73 pages • 2 hours read
Gary ShteyngartA modern alternative to SparkNotes and CliffsNotes, SuperSummary offers high-quality Study Guides with detailed chapter summaries and analysis of major themes, characters, and more.
“Today I’ve made a major decision: I am never going to die.”
Lenny’s diary pages begin with this strong declaration. Lenny establishes his bias against death, which readers soon discover is societal. He also introduces the central struggle of the book—the struggle to live forever—which resolves only when he gives up the idea of living forever.
“In certain wealthy precincts of trans-Atlantic society, the differences between young and old were steadily eroding, and in other precincts the young were mostly going naked, but what was Eunice Park’s story? Was she trying to be older or richer or whiter? Why do attractive people have to be anything but themselves?”
Eunice’s comparatively conservative dressing style is part of her mystery. The culture of openness, facilitated by technology, makes her modesty surprising: what would she have to hide? Clothing is a technology, like an äppärät, that comes to represent Eunice’s desire to keep her background and struggles private and personal.
“And so, as my hand began the long journey from my lap into the fear-saturated cabin air, I wanted my parents near me. I wanted my mother’s hand on the back of my neck, the cool touch that always calmed me down as a child. I wanted to hear my parents’ Russian spoken aloud, because I always thought of it as the language of cunning acquiescence.”
In a moment of worry, Lenny reaches for his parents’ language. From the beginning of the text, his regressive lean for an unfashionable language, and for his parents’ resourceful-if-humble background, is an instinct to help him pull through existential worry.
“Sup, slut? I really wish you were here right now. I need someone to verbal with and Teens just ain’t cutting it.”
Eunice and Grillbitch’s interactions are full of colloquialisms, sexuality, and authenticity. This interaction demonstrates the casual, sexually-charged language they use with one another. It also reveals the longing for authenticity that they both frequently experience.

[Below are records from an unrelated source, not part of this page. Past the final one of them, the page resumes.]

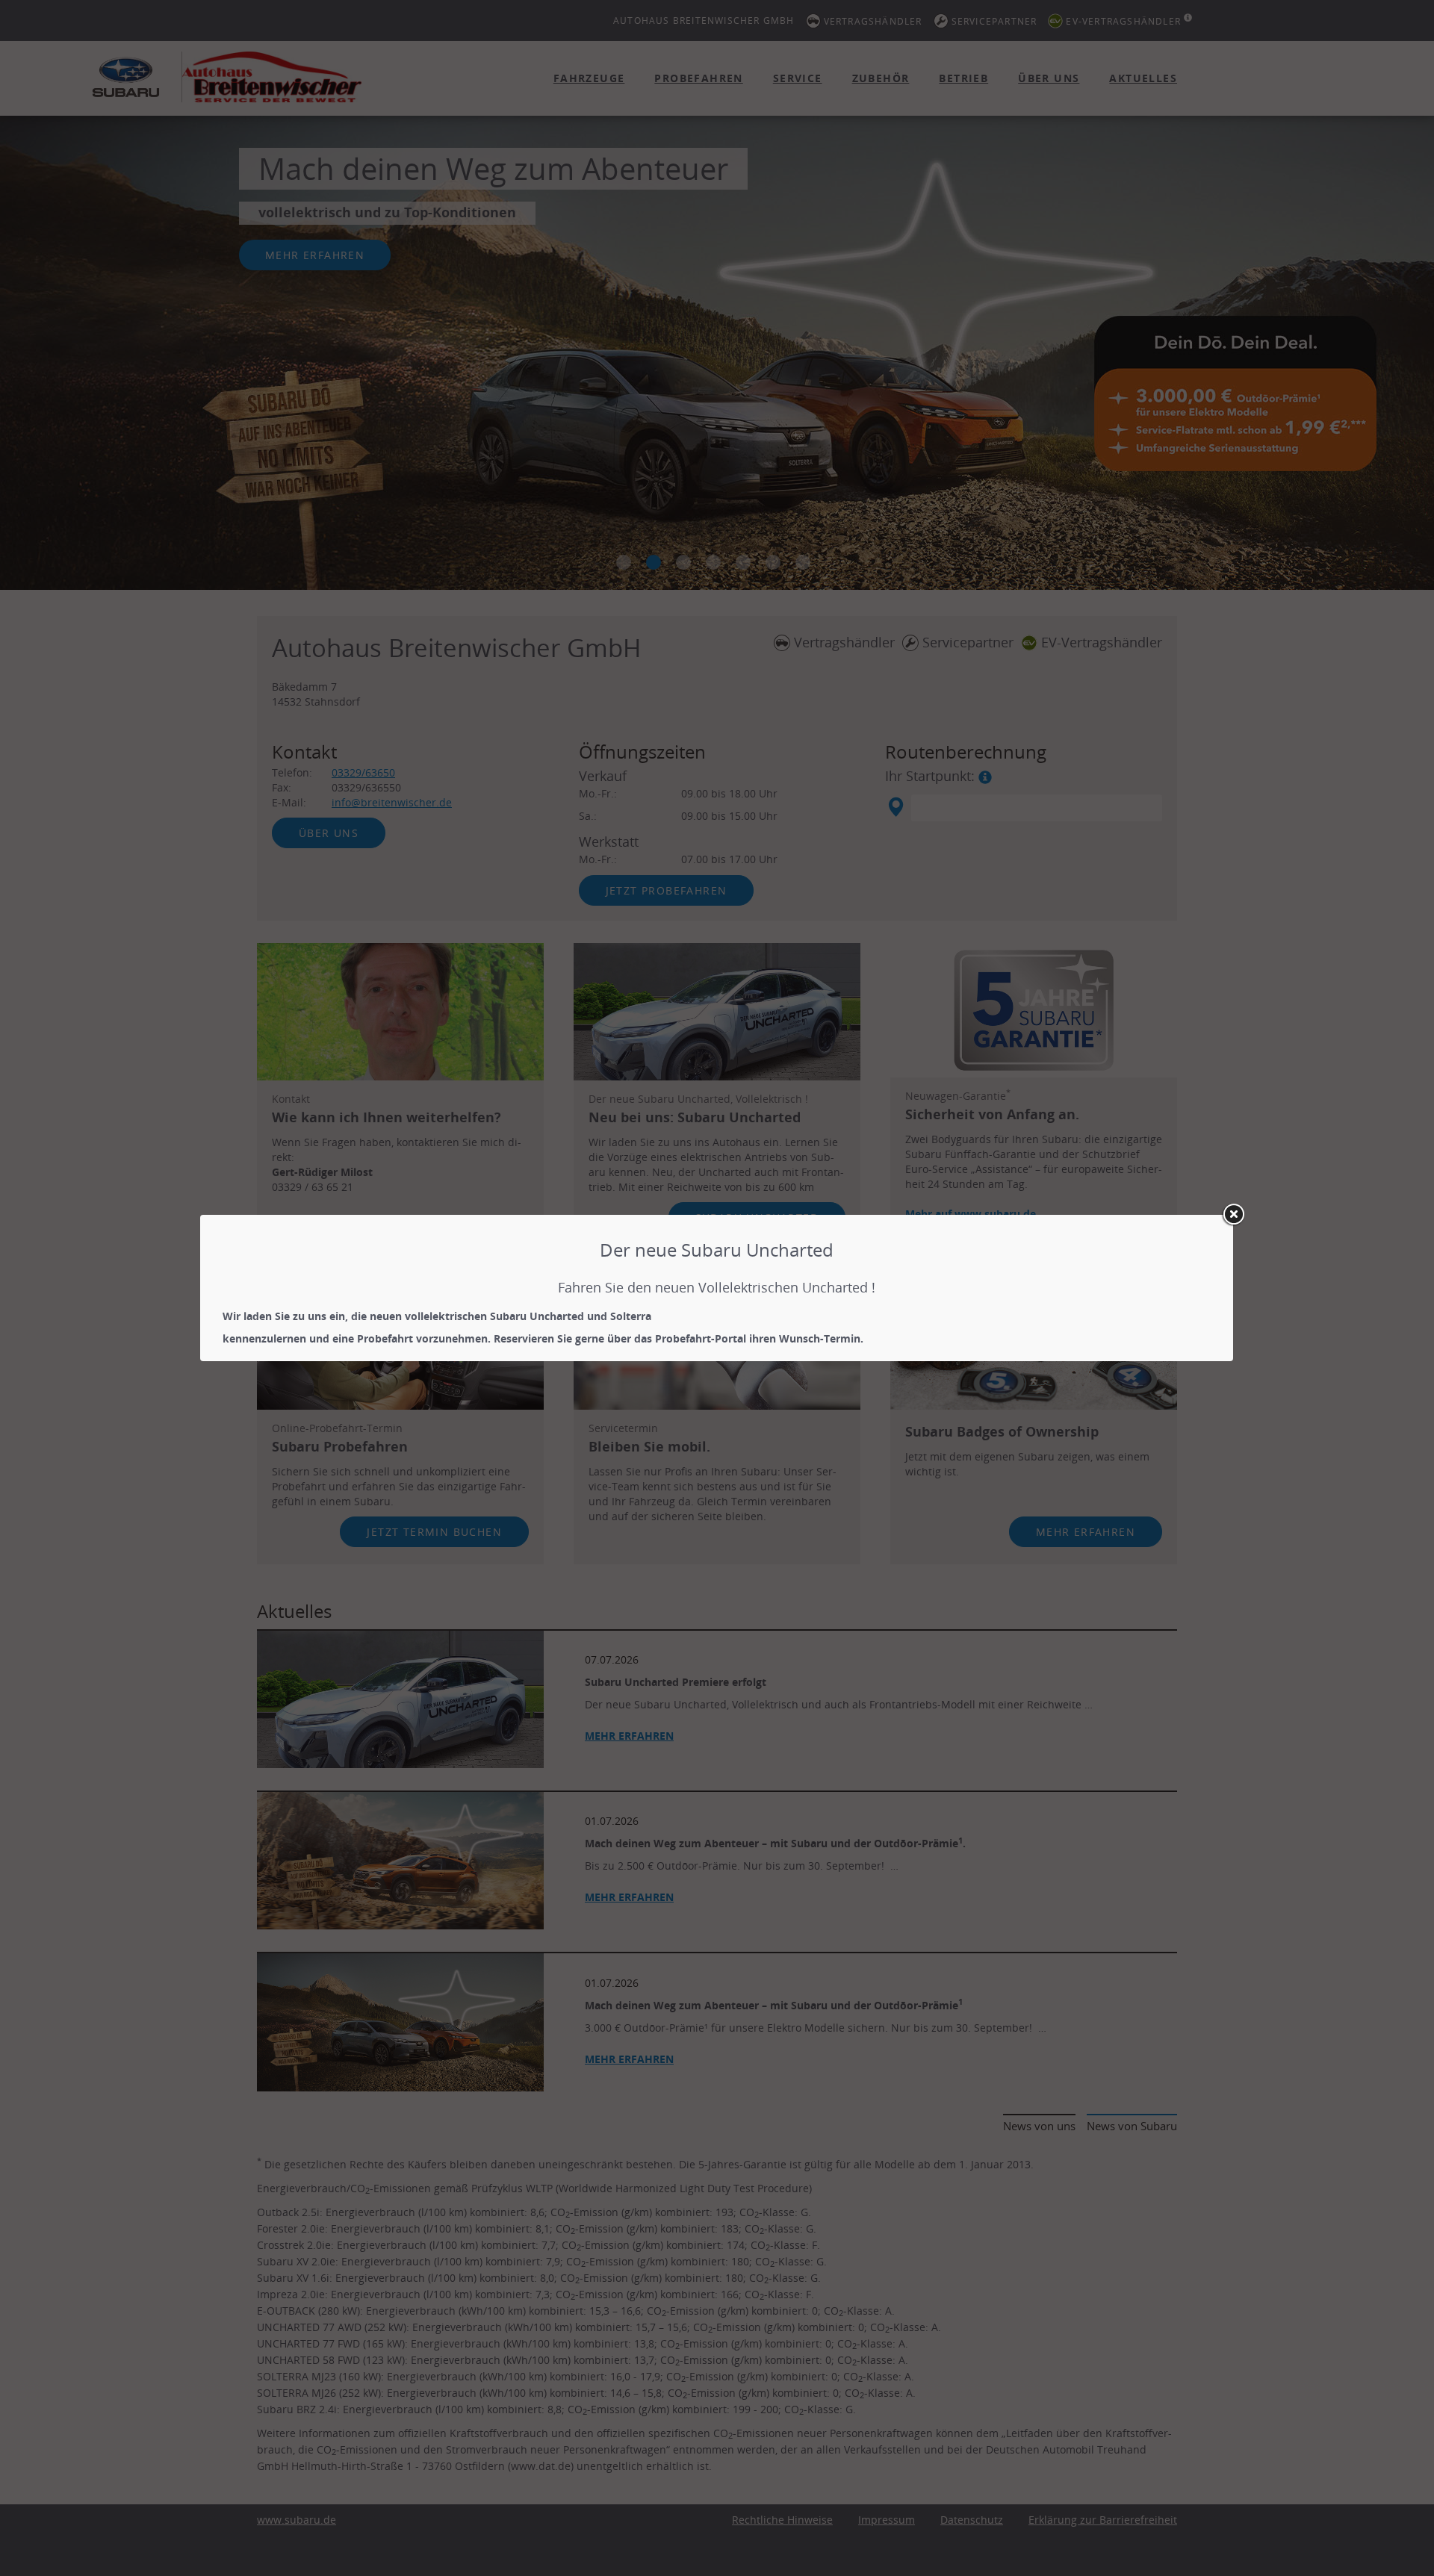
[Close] (1233, 1214)
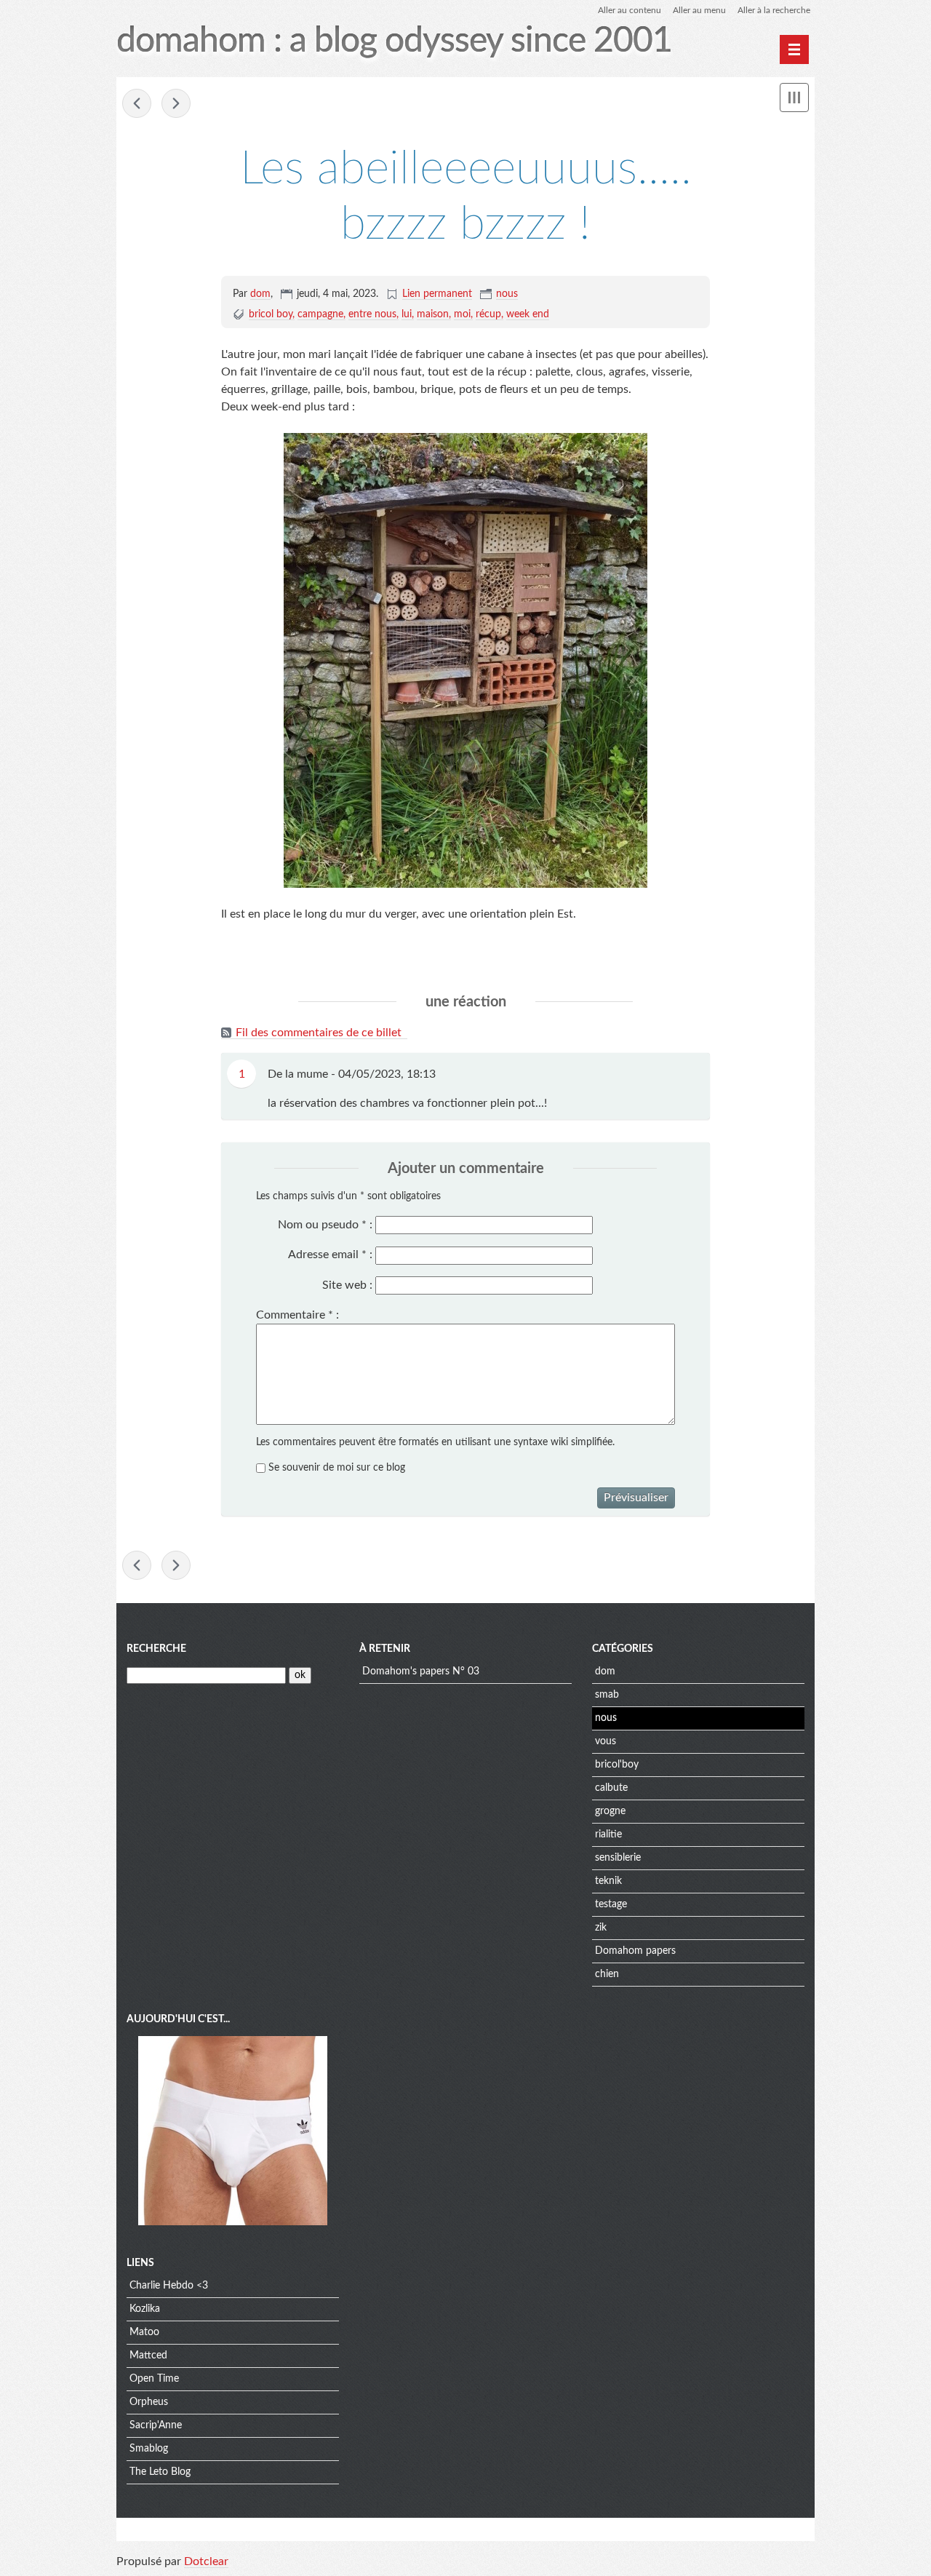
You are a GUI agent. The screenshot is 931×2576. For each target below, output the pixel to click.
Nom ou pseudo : (325, 1225)
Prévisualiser (636, 1497)
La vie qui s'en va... (176, 103)
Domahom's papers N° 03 (420, 1671)
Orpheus (148, 2402)
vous (605, 1741)
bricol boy (270, 314)
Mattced (148, 2355)
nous (507, 294)
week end (527, 314)
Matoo (144, 2332)
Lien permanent (437, 294)
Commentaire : (297, 1315)
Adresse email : (330, 1254)
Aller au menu (699, 10)
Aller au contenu (629, 10)
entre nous (372, 314)
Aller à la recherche (774, 10)
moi (462, 314)
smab (607, 1695)
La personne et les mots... (136, 103)
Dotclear (206, 2561)
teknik (608, 1881)
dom (260, 294)
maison (433, 314)
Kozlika (144, 2309)
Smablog (148, 2449)
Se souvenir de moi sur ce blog (336, 1468)
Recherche (156, 1649)
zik (601, 1928)
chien (607, 1974)
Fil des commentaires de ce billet (318, 1032)
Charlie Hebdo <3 (168, 2286)
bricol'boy (617, 1765)
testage (611, 1904)
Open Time (154, 2379)
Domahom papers (635, 1951)
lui (406, 314)
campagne (320, 314)
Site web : (347, 1285)
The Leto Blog (160, 2472)
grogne (610, 1811)
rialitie (608, 1834)
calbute (611, 1788)
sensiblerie (618, 1858)
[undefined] (794, 49)
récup (488, 314)
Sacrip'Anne (155, 2425)
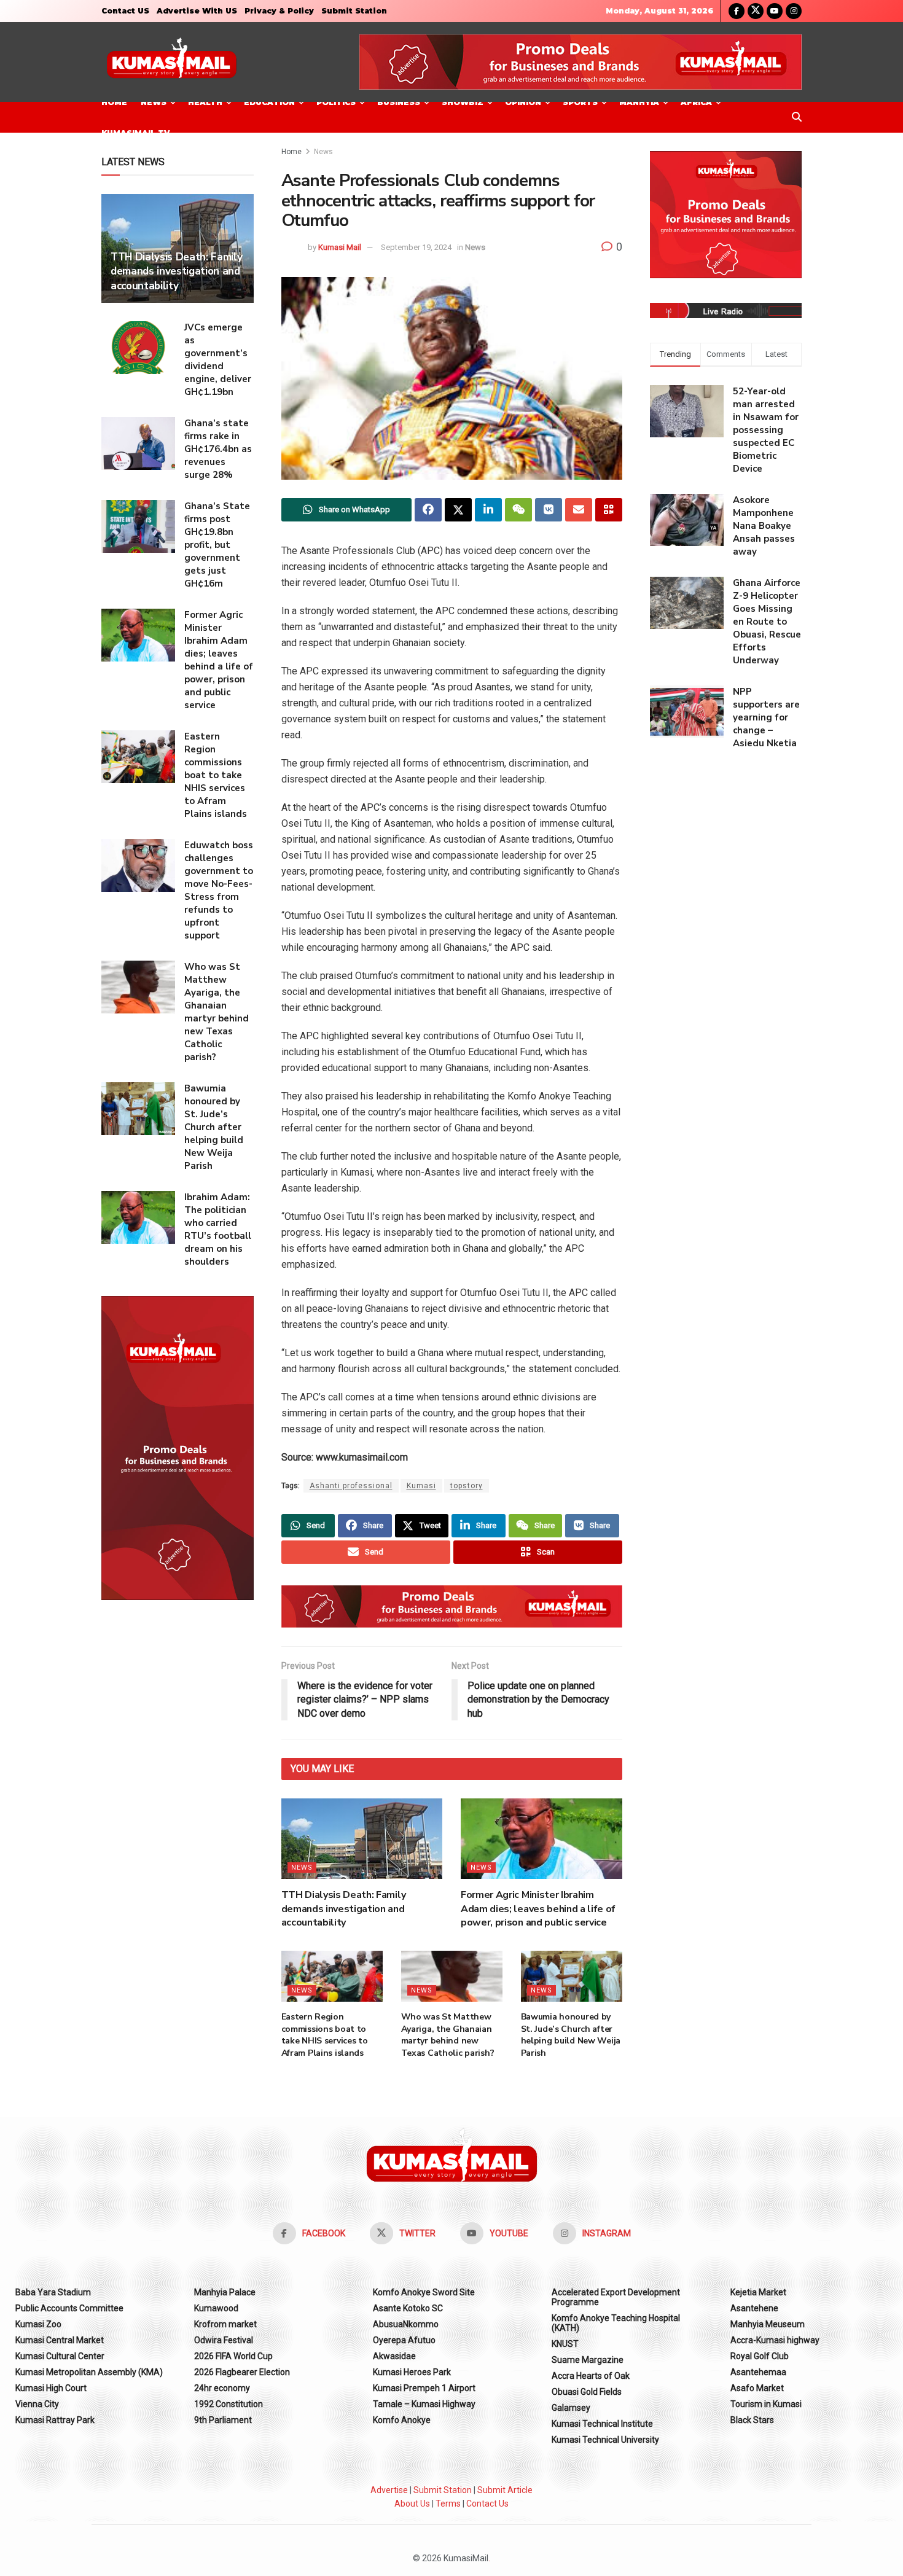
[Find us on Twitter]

“I feel like I don’t know what I’m doing half the time anyways, but I’m so glad that we can confide in each other, because the world sometimes feels so, like, I can’t even describe it. It’s like I’m floating around and the moment anyone gets near me or I get near anyone there’s just this STATIC. Sometimes people verbal me and I just look at their mouth and it’s like WHAT? What are you saying to me? How am I supposed to even verbal back and does it even matter what comes out?”
Grillbitch’s description of her desire to connect is compelling in a digital age. Like the information and biographies attached to each person, the person herself begins to feel a sense of “floating” and detachment from others. Ironically, she will never see Eunice again, although they have the most authentic connection that either knows.
“I guess that’s what I wanted right now, with Nettie Fine “INACTIVE,” with Eunice six time zones away, with the Credit Poles reducing everyone to a simple three-digit numeral, with an innocent fat man dragged off a plane, with Joshie telling me ‘future salary & employment = let’s discuss’: a little love and mothering.”
Lenny seeks out those who can comfort him. While he is not necessarily close with his parents, he recognizes that “mothering” is important for him. It is one of the most important kinds of love, in the end, that Eunice provides him: she helps him to pull his appearance together, to take care of himself, and to stand up for himself, just as a mother would.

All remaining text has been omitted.